Collected data entries
--

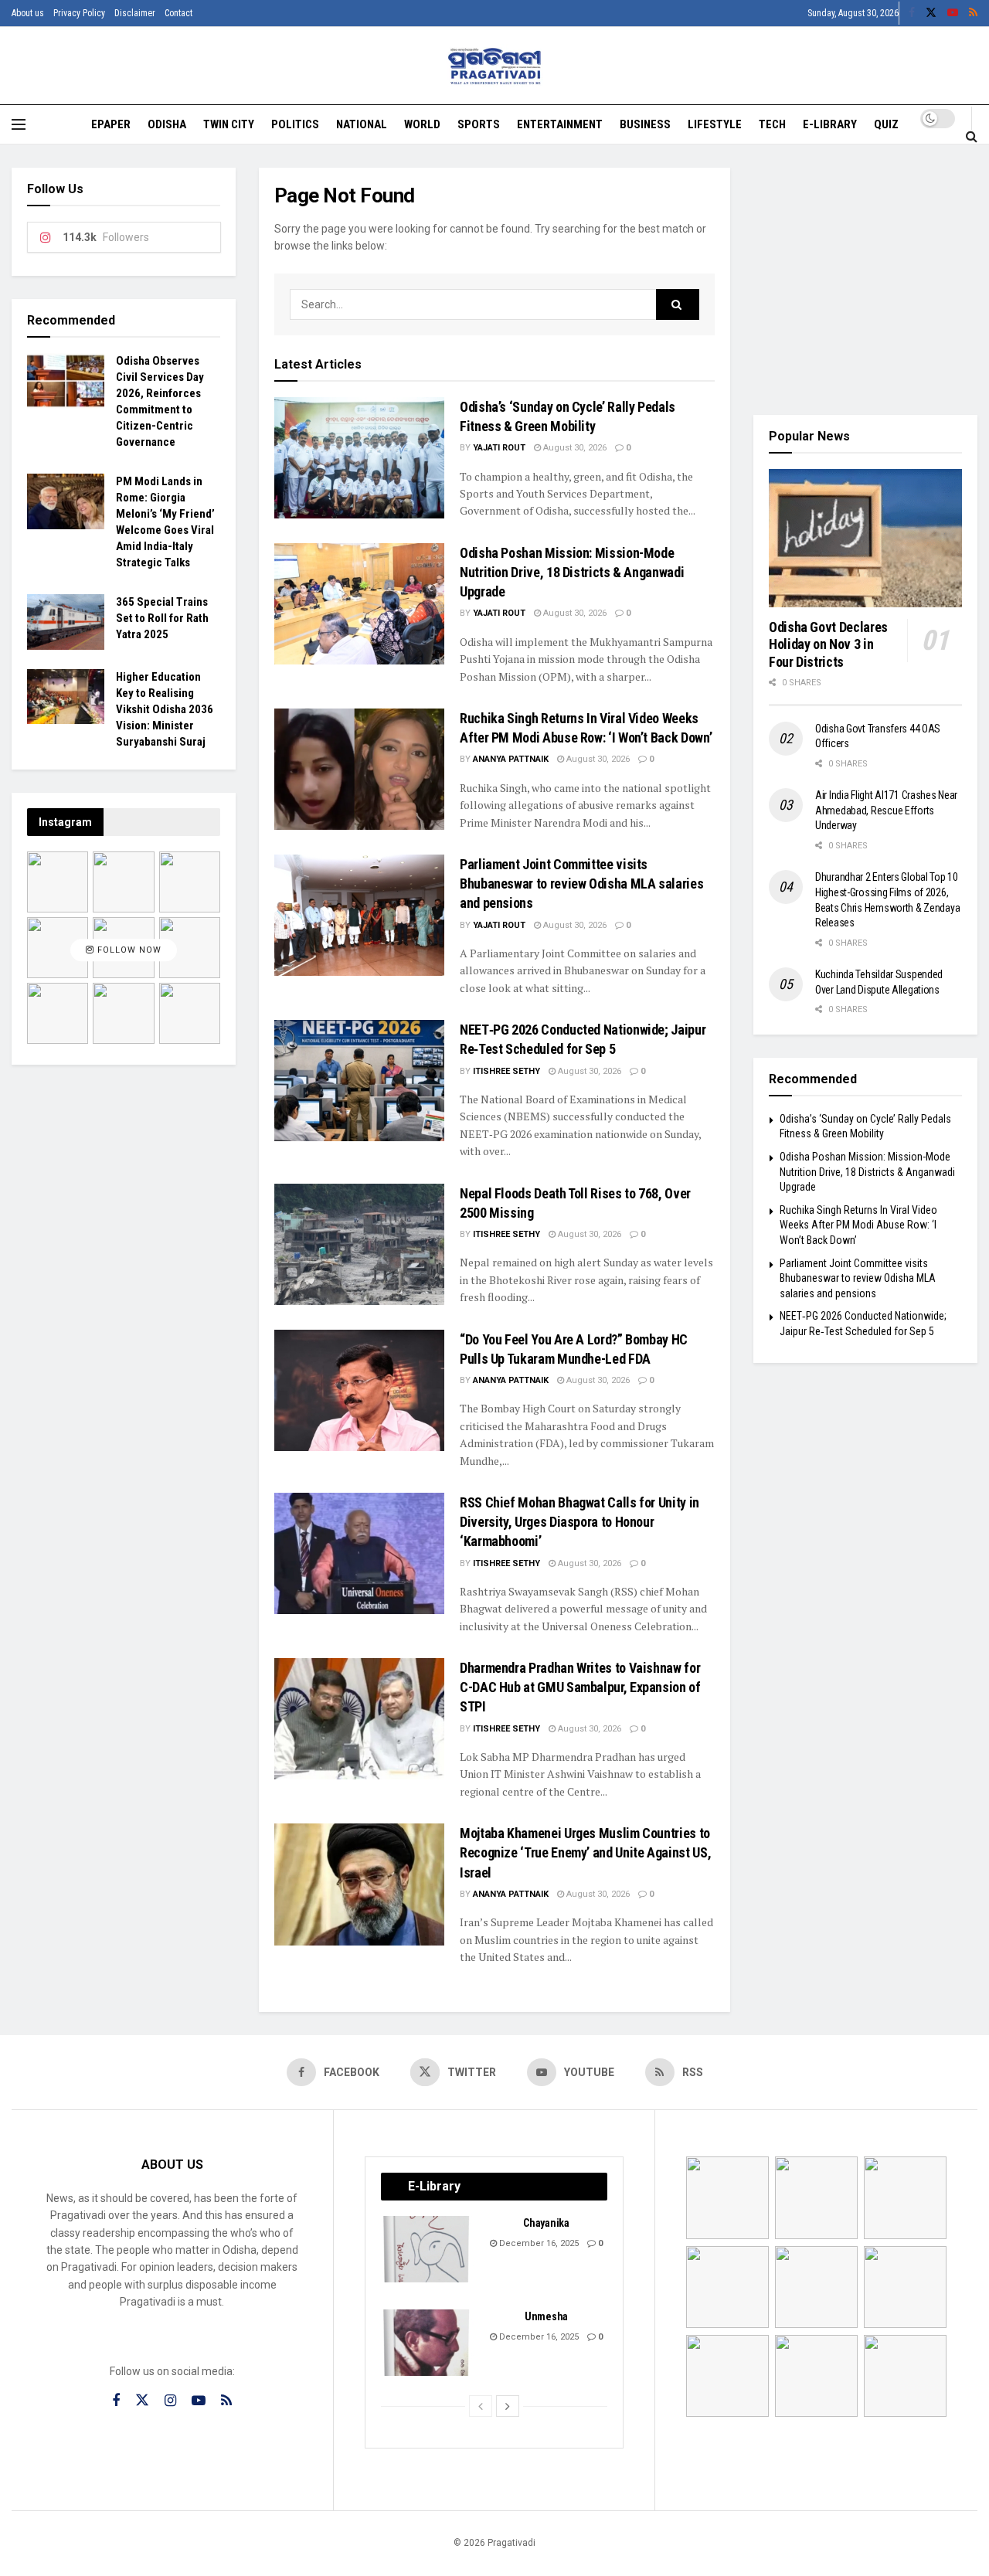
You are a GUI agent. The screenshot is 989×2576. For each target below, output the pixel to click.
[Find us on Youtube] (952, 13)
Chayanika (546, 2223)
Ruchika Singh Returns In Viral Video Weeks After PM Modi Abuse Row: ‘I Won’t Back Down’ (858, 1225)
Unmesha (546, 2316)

--

REQUIRED ACTION
Retype the records exactly, but skip the pictures.

TASK ANSWER
You are a GUI agent. The screenshot is 989×2576. For each target below, output the pixel to click.
[Find us on Youtube] (952, 13)
Chayanika (546, 2223)
Ruchika Singh Returns In Viral Video Weeks After PM Modi Abuse Row: ‘I Won’t Back Down’ (858, 1225)
Unmesha (546, 2316)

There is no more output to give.